[[ Reading text, beginning ]]

In yet another statement spreading falsehoods about vaping, EU Commissioner for Health and Food Safety, Stella Kyriakides, questioned the effectiveness of vaping as a smoking cessation aid, and even claimed vaping acts as a gateway to smoking.
Director of the World Vapers’ Alliance (WVA) Michael Landl, said it is distressing that the EC is still ignoring the science about vaping and making such claims. “It is shocking that the EU Commission still peddles these worn-out and debunked theories. The Commission systematically ignores the wealth of scientific evidence pointing to the benefits of vaping, not to mention the first-hand experience of millions of vapers. Vaping is 95% less harmful than smoking and a more effective method to quit smoking than traditional therapies such as gum and patches. The Commission’s approach to vaping will do nothing but cost lives.”
The statement in question is a written response to a query by MEP Sara Skyttedal regarding the future treatment of vaping and snus, and where they fit in Europe’s Beating Cancer Plan. “Overall, smokeless and emerging tobacco and related products contain nicotine, a toxic and highly addictive substance – responsible for well-known health consequences – and they prolong the nicotine addiction3 . This is why these products are regulated and in the case of oral tobacco, banned in the EU,” concluded the statement.
Sadly, instead of considering the science on nicotine, Commissioner Kyriakides insists on refusing to listen to science, experts, and consumers. “The statement shows that the EU Commission intends to further crackdown on vaping. This is not a good sign regarding the upcoming Tobacco Products Directive update. This strengthens our conviction that consumers need to raise their voices. We need to convince our representatives in the European Parliament to push back on the Commission’s hostility towards harm reduction,” added Landl.
Peer reviewed studies indicate otherwise
Meanwhile, countless studies keep indicating the effectiveness of vaping products as smoking cessation aids. The study titled, “The effectiveness of using e‐cigarettes for quitting smoking compared to other cessation methods among adults in the United Kingdom,” is a recent example of such a study.
The researchers analysed data from a 1155 respondents aged between 18 and 81, from a longitudinal online survey collected between 2012 and 2017. “Compared with using no help, the odds of abstinence were increased by daily use of disposable/cartridge e-cigarettes (ECs) and daily use of refill/modular. Odds were reduced by non‐daily use of disposable/cartridge, and by use of disposable/cartridge ECs to quit and no longer using at follow‐up.Secondary Results were similar to the primary outcome; however, odds of abstinence were also increased by use of smoking cessation medication,” reported the paper.
“When used daily, electronic cigarettes appear to facilitate abstinence from smoking when compared with using no help,” concluded the researchers.

[[ Reading text, end ]]

■ Assignment 1 ■
According to the Commission statement quoted in the vaping article, why are smokeless and emerging tobacco and related products regulated in the EU? Answer in one to three sentences.
■ Assignment 2 ■
Retype a passage of the vaping article word for word, starting at the words "In yet another" and stopping after the words "gateway to smoking.".

[[ Listed entries, beginning ]]

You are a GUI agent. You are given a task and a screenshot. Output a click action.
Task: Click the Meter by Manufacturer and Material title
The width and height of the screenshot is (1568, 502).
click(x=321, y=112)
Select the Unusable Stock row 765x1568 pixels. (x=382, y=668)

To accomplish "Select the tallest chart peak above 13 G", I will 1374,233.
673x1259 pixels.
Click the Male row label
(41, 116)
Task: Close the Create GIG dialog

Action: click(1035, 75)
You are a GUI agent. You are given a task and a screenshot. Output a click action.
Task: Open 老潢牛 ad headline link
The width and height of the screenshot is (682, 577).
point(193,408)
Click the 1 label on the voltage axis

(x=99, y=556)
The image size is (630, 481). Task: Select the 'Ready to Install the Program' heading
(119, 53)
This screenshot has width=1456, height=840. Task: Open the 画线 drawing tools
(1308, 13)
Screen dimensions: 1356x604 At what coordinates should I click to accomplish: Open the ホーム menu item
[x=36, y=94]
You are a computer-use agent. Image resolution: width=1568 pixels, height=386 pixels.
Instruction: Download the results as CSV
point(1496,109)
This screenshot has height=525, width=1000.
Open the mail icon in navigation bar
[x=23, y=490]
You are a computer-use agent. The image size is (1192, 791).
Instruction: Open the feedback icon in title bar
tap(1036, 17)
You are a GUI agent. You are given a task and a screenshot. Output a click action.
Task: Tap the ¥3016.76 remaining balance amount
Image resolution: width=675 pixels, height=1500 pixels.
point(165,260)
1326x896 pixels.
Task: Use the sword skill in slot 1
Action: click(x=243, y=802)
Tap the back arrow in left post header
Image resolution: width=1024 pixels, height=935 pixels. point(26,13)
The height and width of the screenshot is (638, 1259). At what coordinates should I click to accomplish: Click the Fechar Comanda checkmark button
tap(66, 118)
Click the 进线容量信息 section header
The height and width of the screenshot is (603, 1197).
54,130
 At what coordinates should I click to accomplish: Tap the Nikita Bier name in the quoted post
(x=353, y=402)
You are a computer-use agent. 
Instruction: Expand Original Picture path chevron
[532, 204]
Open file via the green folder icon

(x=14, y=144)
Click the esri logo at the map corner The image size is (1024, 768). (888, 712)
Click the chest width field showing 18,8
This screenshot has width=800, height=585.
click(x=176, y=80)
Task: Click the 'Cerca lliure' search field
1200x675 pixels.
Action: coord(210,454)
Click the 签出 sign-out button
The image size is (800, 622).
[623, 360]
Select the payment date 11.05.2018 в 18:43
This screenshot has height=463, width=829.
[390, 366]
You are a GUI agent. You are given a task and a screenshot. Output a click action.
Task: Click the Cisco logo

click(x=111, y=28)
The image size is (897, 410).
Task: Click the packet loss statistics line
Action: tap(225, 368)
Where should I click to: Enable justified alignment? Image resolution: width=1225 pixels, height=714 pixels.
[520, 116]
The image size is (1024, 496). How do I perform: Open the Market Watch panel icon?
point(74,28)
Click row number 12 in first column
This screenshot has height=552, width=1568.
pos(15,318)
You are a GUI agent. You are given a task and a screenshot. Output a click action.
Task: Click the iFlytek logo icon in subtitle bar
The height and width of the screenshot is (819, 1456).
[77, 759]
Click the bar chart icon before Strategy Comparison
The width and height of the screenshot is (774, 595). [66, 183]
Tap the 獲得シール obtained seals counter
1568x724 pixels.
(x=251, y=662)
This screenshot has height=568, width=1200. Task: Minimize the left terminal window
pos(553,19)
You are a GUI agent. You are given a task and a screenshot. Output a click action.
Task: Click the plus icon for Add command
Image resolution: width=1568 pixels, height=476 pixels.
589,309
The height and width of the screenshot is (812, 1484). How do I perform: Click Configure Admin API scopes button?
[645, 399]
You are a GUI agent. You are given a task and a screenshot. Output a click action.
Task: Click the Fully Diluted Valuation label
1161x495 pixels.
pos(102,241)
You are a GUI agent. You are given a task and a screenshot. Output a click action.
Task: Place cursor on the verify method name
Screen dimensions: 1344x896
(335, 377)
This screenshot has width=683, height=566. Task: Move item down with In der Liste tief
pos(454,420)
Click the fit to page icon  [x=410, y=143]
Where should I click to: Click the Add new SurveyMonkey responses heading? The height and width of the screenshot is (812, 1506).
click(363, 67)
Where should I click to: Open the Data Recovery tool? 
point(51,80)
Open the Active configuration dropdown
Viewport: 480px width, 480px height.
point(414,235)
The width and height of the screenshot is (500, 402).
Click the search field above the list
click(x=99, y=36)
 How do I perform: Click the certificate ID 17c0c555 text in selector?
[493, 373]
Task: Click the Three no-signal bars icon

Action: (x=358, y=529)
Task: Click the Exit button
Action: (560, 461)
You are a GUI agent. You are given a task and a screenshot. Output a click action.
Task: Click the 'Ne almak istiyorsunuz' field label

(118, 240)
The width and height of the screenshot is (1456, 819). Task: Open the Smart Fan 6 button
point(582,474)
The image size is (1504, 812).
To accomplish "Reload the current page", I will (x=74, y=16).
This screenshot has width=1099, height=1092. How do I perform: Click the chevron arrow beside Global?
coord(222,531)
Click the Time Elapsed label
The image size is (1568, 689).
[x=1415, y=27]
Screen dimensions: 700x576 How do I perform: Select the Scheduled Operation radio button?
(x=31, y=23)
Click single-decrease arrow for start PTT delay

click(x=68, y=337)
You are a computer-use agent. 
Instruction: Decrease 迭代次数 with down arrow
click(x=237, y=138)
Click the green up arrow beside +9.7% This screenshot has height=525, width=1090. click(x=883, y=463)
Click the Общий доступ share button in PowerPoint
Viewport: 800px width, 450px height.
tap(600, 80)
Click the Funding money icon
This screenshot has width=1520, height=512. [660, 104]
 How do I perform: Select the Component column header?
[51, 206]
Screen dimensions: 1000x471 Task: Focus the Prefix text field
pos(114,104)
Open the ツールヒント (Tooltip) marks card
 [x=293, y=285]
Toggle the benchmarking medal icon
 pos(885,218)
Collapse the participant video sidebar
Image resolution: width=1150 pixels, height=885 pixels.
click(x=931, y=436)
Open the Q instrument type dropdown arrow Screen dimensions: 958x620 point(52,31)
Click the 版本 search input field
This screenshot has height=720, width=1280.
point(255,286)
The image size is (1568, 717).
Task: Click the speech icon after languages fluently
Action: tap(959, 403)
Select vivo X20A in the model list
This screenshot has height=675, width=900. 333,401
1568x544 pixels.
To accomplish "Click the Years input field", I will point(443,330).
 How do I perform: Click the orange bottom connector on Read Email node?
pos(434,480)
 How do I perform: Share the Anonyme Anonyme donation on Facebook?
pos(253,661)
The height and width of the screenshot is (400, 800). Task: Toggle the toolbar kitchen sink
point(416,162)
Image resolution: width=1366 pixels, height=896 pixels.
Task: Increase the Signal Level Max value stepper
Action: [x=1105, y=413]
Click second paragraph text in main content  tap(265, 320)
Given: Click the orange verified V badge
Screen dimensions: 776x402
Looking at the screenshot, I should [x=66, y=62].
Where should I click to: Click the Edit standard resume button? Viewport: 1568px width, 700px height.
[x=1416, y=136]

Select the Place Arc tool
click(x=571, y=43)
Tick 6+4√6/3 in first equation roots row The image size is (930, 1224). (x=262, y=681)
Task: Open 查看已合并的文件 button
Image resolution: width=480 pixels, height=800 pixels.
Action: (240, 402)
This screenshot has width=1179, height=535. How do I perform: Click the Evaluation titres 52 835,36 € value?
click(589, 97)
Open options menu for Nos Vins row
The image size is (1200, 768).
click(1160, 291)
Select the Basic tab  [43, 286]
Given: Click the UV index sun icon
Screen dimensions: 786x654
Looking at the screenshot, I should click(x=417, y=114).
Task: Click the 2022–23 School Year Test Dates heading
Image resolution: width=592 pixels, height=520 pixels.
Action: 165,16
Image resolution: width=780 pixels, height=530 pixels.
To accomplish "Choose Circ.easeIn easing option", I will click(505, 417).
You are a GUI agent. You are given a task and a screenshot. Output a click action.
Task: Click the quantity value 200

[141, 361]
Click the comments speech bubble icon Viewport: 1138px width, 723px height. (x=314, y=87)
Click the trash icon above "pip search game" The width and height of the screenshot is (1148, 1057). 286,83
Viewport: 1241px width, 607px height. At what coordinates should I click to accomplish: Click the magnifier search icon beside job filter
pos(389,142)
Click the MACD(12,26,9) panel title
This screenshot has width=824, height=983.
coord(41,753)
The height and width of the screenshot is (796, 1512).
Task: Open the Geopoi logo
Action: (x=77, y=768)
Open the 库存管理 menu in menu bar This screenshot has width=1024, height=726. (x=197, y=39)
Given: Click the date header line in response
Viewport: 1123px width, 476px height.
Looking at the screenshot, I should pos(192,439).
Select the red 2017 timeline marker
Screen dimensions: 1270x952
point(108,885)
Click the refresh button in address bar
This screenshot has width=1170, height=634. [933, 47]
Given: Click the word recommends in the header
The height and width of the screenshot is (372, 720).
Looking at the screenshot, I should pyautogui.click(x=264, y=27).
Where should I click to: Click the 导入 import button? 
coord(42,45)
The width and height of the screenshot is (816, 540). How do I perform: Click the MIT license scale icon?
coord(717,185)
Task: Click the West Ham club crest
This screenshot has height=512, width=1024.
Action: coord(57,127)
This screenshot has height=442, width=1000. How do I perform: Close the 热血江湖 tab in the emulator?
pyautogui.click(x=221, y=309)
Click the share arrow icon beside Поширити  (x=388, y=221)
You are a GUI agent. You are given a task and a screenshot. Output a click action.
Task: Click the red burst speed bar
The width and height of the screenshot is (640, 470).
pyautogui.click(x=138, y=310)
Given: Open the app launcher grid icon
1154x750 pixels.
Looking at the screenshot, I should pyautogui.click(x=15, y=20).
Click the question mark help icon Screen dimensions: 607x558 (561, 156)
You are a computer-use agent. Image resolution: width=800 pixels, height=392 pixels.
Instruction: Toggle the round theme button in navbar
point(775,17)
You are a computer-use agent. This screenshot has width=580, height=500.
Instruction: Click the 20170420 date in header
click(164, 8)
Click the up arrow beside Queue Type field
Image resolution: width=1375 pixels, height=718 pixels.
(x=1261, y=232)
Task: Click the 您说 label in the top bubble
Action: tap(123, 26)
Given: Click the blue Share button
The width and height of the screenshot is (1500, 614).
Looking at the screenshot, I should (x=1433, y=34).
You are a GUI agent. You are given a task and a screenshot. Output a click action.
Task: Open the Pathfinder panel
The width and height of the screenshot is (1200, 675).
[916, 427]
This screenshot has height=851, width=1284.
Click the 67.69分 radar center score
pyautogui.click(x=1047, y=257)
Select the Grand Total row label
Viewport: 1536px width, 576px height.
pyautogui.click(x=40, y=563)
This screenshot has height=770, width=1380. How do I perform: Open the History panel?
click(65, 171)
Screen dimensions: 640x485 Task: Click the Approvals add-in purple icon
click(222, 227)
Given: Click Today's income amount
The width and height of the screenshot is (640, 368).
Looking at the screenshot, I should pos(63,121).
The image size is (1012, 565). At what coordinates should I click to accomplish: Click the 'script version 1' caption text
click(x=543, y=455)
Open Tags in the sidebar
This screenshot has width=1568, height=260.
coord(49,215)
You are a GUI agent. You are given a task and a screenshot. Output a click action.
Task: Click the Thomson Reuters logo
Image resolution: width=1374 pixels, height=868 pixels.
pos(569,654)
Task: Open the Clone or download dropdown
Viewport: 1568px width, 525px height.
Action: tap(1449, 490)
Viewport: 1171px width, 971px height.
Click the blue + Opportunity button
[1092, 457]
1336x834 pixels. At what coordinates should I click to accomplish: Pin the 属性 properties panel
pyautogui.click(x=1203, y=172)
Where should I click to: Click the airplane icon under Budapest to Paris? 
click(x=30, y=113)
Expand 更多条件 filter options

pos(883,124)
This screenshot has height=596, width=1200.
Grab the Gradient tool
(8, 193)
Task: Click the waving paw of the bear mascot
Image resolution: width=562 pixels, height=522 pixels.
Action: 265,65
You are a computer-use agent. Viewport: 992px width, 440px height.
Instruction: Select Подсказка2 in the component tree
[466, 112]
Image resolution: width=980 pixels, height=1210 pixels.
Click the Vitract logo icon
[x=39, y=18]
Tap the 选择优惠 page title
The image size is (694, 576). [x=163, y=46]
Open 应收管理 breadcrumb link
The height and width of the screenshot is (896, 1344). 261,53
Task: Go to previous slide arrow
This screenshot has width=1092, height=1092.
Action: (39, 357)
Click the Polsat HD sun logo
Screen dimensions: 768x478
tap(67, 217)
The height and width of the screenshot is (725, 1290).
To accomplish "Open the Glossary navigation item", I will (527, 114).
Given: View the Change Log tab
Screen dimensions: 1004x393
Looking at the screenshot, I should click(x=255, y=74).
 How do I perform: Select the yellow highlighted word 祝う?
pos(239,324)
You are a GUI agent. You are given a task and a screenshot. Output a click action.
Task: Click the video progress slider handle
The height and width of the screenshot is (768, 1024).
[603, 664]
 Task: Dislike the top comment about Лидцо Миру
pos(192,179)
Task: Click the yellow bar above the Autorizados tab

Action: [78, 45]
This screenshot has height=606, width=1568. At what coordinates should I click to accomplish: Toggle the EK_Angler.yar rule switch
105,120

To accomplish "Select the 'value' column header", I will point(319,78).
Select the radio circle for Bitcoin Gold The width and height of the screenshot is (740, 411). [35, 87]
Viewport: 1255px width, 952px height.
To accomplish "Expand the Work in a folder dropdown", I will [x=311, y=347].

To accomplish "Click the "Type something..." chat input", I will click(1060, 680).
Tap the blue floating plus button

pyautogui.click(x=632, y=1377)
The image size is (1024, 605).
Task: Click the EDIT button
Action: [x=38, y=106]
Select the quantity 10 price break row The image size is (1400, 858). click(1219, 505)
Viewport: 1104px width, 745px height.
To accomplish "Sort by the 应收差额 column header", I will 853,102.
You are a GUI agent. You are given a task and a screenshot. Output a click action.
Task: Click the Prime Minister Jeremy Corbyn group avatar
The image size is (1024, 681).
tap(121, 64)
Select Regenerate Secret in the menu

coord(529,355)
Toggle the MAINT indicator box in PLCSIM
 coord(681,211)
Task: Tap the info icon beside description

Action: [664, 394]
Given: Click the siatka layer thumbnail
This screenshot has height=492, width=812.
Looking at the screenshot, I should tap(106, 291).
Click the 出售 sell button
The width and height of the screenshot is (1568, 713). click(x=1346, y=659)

[[ Listed entries, end ]]

■ Exercise solution 1 ■
The statement says these products contain nicotine, a toxic and highly addictive substance responsible for well-known health consequences, and that they prolong nicotine addiction. It gives this as the reason they are regulated and, in the case of oral tobacco, banned in the EU.

■ Exercise solution 2 ■
In yet another statement spreading falsehoods about vaping, EU Commissioner for Health and Food Safety, Stella Kyriakides, questioned the effectiveness of vaping as a smoking cessation aid, and even claimed vaping acts as a gateway to smoking.